- [Quoted passage]:
_____

Search code examples
xmlpowershellio

Removing nodes from a large XML file using PowerShell


I'm in a situation where I need to take an XML file and remove a bunch of unnecessary nodes but because the file I've been supplied with is around 1.6GB so it's not really feasible to use something like XmlDocument.Load as it'd be very resource heavy.

Given this, I have been trying to solve my issue using both $reader = [System.Xml.XmlReader]::Create($path) and $writer = [System.Xml.XmlWriter]::Create("C:\test\123.xml")

In order to try and remove unnecessary items I tried the following:

# Set the path to your XML file
$path = "C:\test\test.xml"

# Create an XmlReader object to read the file
$reader = [System.Xml.XmlReader]::Create($path)

# Create an XmlWriter object to write the modified XML
$writer = [System.Xml.XmlWriter]::Create("C:\test\123.xml")

# Create a namespace manager and add the namespace prefix and URI
$nsManager = New-Object System.Xml.XmlNamespaceManager($reader.NameTable)
$nsManager.AddNamespace("g", "http://base.google.com/ns/1.0")

# Loop through the XML and remove unwanted nodes
while ($reader.Read()) {
    if ($reader.NodeType -eq "Element") {
      if ($reader.LocalName -eq "Item") {
         # Enter the Item element and loop through its child nodes
            $itemDepth = $reader.Depth
            while ($reader.Read() -and $reader.Depth -gt $itemDepth) {
                Write-Output $reader.LocalName
                # Remove unwanted child nodes of Item element
                if ($reader.NodeType -eq "Element" -and $reader.LocalName -eq "description") {
                    Write-Output Skip
                    $reader.Skip()
                } else {
                    # Write the node to the output file
                    $writer.WriteNode($reader, $false)
                }
            }
      } else{
        $writer.WriteNode($reader, $false)
      }
    }
}

# Clean up
$reader.Close()
$writer.Close()

This approach was maybe 50% of the way there, but the issue I have is that when the parent node is written, it also writes all the children. The inner logic does work but if I remove the outer else it does not create the root of the document so I get an error about invalid XML.

As you'll see below it essentially gets to <channel> and copies everything in between.

For reference I have included a scaled down version of the XML file I've been using.

<?xml version="1.0" encoding="UTF-8" ?>
<rss version="2.0" xmlns:g="http://base.google.com/ns/1.0" xmlns:c="http://base.google.com/cns/1.0">
    <channel>
        <title>Title</title>
        <link>https://site.test</link>
        <description date="2023-03-07 12:15:08">Some description of my feed.</description>
        <item>
            <g:id>1234-5678-9876</g:id>
            <title>Title</title>
            <description>Description</description>
            <link></link>
            <g:price>146.00 GBP</g:price>
            <g:sale_price>48.70 GBP</g:sale_price>
            <g:google_product_category>Clothing</g:google_product_category>
            <g:product_type>Clothing</g:product_type>
            <g:brand>Jayley</g:brand>
            <g:condition>new</g:condition>
            <g:age_group>Adult</g:age_group>
            <g:color>Lilac</g:color>
            <g:gender>Female</g:gender>
            <g:pattern>Striped</g:pattern>
            <g:size>One Size</g:size>
            <g:item_group_id>5f5a22dbb7c91</g:item_group_id>
            <g:custom_label_0>Womens</g:custom_label_0>
            <g:shipping>
                <g:country>GB</g:country>
                <g:service>Standard Delivery</g:service>
                <g:price>1.99 GBP</g:price>
            </g:shipping>
            <c:count type="string">1</c:count>
        </item>
        <item>
            ...

_____

- [Collected data]:

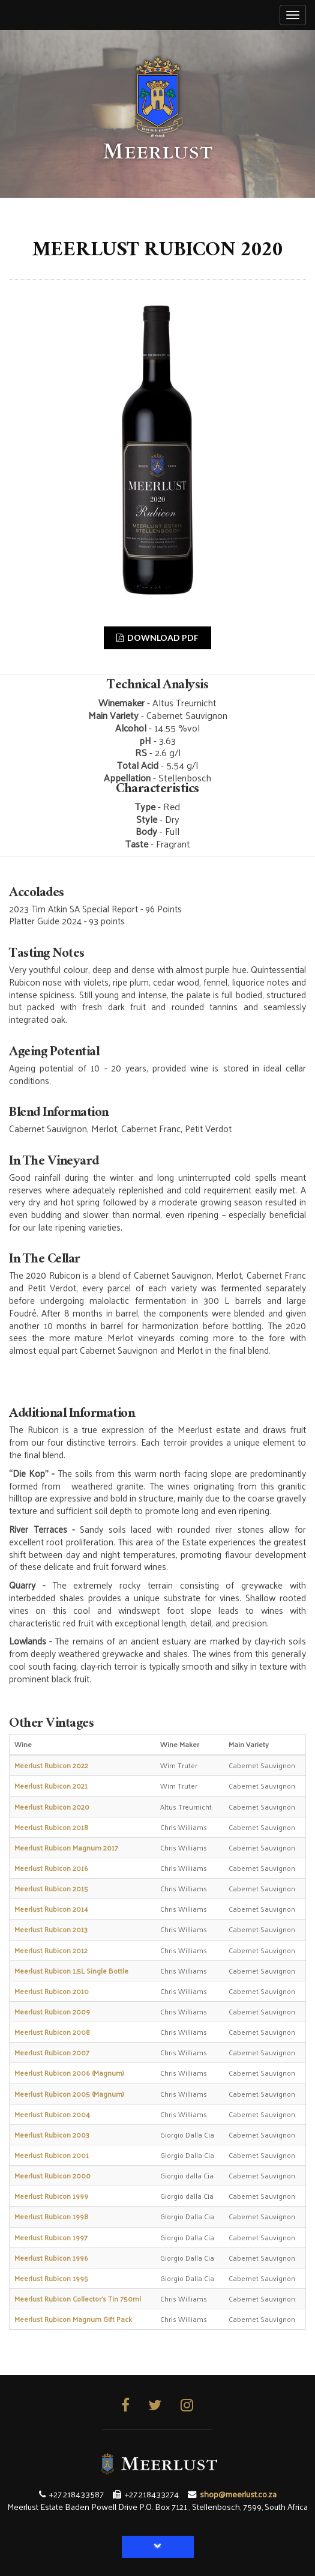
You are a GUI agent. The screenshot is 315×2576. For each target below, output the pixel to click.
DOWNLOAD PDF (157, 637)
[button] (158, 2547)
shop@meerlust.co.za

_____

- [List of tasks]:
a: In the PowerShell XML thread, roughly how large is the XML file the poster was given?
b: Carry on the thread about removing XML nodes with PowerShell from the point at which it stops.

- [Results in order]:
a: Around 1.6GB.

b:
        </item>
    </channel>
</rss>

Also, for reference, if I remove the outer else you can see it does loop through the children but then the XML is invalid.

enter image description here


Solution

  • The problem is that $writer.WriteNode($reader, $false) processes the current element of the reader recursively. It advances the reader position past the current element.

    So WriteNode() is useless to write XML nodes that should not be completely copied from the input to the output XML. Instead, use the more specific XmlWriter methods WriteStartElement, WriteStartAttribute, WriteString and WriteEndAttribute to build output elements piece-wise.

    This example removes Description elements that are children of Item.

    $inputPath  = 'input.xml'
    $outputPath = 'output.xml'
    
    # Create absolute, native paths for .NET API (which doesn't respect PowerShell's current directory)
    $fullInputPath = Convert-Path -LiteralPath $inputPath
    $fullOutputPath = (New-Item $outputPath -ItemType File -Force).FullName
    
    $reader = $writer = $null
    
    # Hashtable that stores the path segments that lead to the current element
    $elementPath = @{}
    
    try {
        # Create an XmlReader for the input file
        $reader = [Xml.XmlReader]::Create( $fullInputPath )
    
        # Create an XmlWriter for the output file
        $writer = [Xml.XmlWriter]::Create( $fullOutputPath )
    
        # Read first node (XML declaration)
        $null = $reader.Read()
    
        while( -not $reader.EOF ) {
    
            if( $reader.NodeType -eq [Xml.XmlNodeType]::Element ) {
    
                # Keep track of where we are in the element tree
                $elementPath[ $reader.Depth ] = $reader.Name
    
                # If current element is 'Description' and its parent is 'Item', skip it
                if( $reader.Name -eq 'Description' -and $elementPath[ $reader.Depth - 1 ] -eq 'Item' ) {
                    # Skip current element
                    $reader.Skip()
    
                    # Skip any whitespace after element to avoid empty line in output
                    while( -not $reader.EOF -and $reader.NodeType -eq [Xml.XmlNodeType]::Whitespace ) {
                        $reader.Skip()
                    }   
    
                    continue
                }
    
                # Write the start tag of current element
                $writer.WriteStartElement( $reader.Prefix, $reader.LocalName, $reader.NamespaceUri )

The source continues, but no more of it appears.